TopCoder will ensure the validity of the inputs. Inputs are valid if all of the
following criteria are met:
* Both bottom and top will contain the same number of elements, and each will
be of size 1 to 10, inclusive.
* All strings in bottom and top will contain between 1 and 10 integers,
inclusive, and all will have an equal number of integers.
* Each integer will be between 0 and 100, inclusive.
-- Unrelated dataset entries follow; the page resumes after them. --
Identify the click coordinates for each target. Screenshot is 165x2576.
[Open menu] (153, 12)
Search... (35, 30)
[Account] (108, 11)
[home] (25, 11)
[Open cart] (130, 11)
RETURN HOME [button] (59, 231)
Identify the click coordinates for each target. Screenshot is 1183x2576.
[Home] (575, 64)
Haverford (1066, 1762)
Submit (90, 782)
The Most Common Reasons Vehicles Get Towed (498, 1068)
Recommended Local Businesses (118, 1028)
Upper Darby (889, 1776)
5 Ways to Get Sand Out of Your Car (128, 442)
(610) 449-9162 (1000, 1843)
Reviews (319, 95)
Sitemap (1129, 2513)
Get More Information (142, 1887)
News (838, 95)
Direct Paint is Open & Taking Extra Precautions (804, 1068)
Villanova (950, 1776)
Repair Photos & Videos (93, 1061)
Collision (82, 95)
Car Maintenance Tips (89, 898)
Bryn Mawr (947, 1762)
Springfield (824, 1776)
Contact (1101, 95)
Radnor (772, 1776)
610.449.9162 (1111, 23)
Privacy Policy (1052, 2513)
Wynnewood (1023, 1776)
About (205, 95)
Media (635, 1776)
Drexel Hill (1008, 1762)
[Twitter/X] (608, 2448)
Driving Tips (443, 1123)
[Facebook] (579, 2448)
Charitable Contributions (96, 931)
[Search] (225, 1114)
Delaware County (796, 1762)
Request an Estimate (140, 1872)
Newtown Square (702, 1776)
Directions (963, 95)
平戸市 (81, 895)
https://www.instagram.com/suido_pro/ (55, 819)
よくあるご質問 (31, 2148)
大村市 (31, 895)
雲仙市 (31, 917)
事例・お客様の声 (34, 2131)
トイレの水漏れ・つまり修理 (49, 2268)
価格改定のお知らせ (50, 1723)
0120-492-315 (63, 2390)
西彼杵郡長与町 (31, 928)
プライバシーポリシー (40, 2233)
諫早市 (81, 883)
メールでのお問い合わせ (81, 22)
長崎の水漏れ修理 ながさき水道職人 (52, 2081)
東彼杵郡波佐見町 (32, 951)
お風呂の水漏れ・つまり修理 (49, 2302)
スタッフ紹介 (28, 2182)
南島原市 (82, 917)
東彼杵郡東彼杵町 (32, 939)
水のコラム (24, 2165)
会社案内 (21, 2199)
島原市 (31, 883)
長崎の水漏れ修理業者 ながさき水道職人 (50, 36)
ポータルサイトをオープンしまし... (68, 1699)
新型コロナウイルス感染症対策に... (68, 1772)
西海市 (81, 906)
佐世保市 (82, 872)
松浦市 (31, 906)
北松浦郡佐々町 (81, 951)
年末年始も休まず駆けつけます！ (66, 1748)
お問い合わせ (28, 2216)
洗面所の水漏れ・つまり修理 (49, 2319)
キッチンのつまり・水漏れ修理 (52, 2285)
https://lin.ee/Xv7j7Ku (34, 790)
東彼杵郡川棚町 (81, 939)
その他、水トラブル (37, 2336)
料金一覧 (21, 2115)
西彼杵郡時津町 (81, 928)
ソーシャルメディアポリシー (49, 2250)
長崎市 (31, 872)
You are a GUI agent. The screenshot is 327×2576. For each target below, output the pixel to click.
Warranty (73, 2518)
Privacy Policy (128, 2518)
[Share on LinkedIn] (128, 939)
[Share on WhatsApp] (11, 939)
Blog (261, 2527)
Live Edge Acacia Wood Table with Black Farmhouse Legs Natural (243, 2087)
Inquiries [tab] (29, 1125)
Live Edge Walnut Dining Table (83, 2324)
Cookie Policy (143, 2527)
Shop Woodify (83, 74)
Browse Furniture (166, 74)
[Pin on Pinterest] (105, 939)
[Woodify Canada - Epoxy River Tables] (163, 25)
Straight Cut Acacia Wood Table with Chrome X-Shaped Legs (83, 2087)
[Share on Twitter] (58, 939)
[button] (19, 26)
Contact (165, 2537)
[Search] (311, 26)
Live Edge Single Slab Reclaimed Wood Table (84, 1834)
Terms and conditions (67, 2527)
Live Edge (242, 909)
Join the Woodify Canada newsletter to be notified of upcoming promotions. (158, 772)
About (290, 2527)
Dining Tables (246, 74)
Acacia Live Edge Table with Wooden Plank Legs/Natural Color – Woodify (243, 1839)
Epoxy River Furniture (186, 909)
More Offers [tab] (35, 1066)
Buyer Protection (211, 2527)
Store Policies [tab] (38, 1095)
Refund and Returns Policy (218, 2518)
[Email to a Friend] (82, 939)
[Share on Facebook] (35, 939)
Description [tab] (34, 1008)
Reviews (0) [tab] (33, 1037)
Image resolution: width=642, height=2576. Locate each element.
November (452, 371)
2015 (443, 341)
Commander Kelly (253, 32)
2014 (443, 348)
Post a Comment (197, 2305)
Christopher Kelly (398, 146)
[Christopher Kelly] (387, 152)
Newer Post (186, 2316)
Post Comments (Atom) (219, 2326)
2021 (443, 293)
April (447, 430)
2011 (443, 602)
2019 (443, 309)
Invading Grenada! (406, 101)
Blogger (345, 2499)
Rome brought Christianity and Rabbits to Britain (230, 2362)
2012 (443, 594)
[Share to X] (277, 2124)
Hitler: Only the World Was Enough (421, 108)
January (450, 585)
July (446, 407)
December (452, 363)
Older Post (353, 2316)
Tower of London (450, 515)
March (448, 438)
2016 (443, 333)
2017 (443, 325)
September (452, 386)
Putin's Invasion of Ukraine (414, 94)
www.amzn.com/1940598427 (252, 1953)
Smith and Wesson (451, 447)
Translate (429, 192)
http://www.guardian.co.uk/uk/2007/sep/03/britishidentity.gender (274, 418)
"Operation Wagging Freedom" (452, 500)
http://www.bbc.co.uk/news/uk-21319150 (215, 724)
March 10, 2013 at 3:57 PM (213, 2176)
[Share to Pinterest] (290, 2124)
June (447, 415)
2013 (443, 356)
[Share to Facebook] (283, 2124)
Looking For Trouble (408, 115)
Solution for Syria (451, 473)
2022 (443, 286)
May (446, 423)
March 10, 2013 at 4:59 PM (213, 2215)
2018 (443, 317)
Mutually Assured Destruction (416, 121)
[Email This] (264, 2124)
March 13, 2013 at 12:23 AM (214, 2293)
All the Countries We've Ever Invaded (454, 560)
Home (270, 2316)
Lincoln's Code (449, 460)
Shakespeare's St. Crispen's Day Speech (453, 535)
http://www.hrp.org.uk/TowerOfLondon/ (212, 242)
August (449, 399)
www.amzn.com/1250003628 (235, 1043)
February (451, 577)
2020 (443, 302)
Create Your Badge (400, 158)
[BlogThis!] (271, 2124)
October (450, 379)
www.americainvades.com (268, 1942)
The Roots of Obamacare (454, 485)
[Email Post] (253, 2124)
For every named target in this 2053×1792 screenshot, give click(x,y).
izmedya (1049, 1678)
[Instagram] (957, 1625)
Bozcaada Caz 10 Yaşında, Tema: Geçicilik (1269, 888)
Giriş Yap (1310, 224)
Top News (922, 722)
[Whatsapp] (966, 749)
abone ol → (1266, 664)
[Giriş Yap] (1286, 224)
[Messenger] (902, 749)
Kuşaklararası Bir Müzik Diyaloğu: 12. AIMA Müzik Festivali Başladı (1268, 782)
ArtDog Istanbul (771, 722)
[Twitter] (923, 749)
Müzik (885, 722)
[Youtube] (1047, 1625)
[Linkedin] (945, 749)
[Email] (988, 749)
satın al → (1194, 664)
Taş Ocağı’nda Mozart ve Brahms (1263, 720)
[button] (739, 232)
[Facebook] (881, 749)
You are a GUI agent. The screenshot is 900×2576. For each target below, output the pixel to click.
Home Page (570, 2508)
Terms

* In each pair of corresponding integers (i.e. for each cell, from an overhead
view), the height of the bottom will be less than or equal to height of the top.
NOTES
* Fluids cannot flow on diagonals, only on the horizontal and vertical. (See
Figure 4 for added clarity).
EXAMPLES
{"0 0",
"0 0"},
{"2 2",
"2 2"} represents a 2x2x2 cube. Creating one hole anywhere in the top surface
will fill the cube completely, so your method should return 1.
{"0 0 0",
"0 0 0",
"0 0 0"},
{"1 1 1",
"2 2 2",
"3 3 3"} represents a sort of stair-step structure. Creating one hole anywhere
in row 2 (where the height equals 3) will fill the entire structure, so the
method should again return 1.
For the following ascii images, let "Level x" denote the level between (height
x-1) and (height x).
For instance, "Level 1" is the level of cubes (1x1x1 unit volumes) between
height 0 and height 1.
For a more complicated structure, like:
{"0 0 1 1",
"0 0 1 2",
"3 0 3 3",
"3 0 4 4"}
{"2 3 2 5",
"0 0 2 5",
"5 0 5 5",
"5 0 5 5"},
we have cross sections, which, starting at the bottom, look like:
Note that -'s are not part of the structure, *'s are existing fluid, and +'s
are new fluid.
Level 1 Level 2 Level 3 Level 4 Level 5
* * - - * * * * - * - * - - - * - - - *
- - - - - - * - - - - * - - - * - - - *
- - - - - - - - - - - - * - * * * - * *
- - - - - - - - - - - - * - - - * - * *
Now, to fill this structure, we can start at (3,3) row 3, column 3, and inject
as much as we can.
After the fluid has flowed one unit outward, we have:
Level 1 Level 2 Level 3 Level 4 Level 5
* * - - * * * * - * - * - - - * - - - *
- - - - - - * - - - - * - - - * - - - *
- - - - - - - - - - - - * - * * * - + +
- - - - - - - - - - - - * - - - * - + +
After it has flowed another unit outward (and downward), we have:
Level 1 Level 2 Level 3 Level 4 Level 5
* * - - * * * * - * - * - - - * - - - *
- - - - - - * - - - - * - - - + - - - +
- - - - - - - - - - - - * - + + * - + +
- - - - - - - - - - - - * - - - * - + +
Continuing on, we are left with:
Level 1 Level 2 Level 3 Level 4 Level 5
+ + - - + + + + - * - + - - - + - - - +
- - - - - - + - - - - + - - - + - - - +
- - - - - - - - - - - - * - + + * - + +
- - - - - - - - - - - - * - - - * - + +
We must now inject to fill the remaining *'s. We pick (0, 3) and proceed:
Level 1 Level 2 Level 3 Level 4 Level 5
+ + - - + + + + - * - + - - - + - - - +
- - - - - - + - - - - + - - - + - - - +
- - - - - - - - - - - - + - + + + - + +
- - - - - - - - - - - - + - - - + - + +
And again, we pick (1, 0), and we are completely filled:
Level 1 Level 2 Level 3 Level 4 Level 5
+ + - - + + + + - + - + - - - + - - - +
- - - - - - + - - - - + - - - + - - - +
- - - - - - - - - - - - + - + + + - + +
- - - - - - - - - - - - + - - - + - + +
Thus, we have 3 required injection points, and the method returns 3.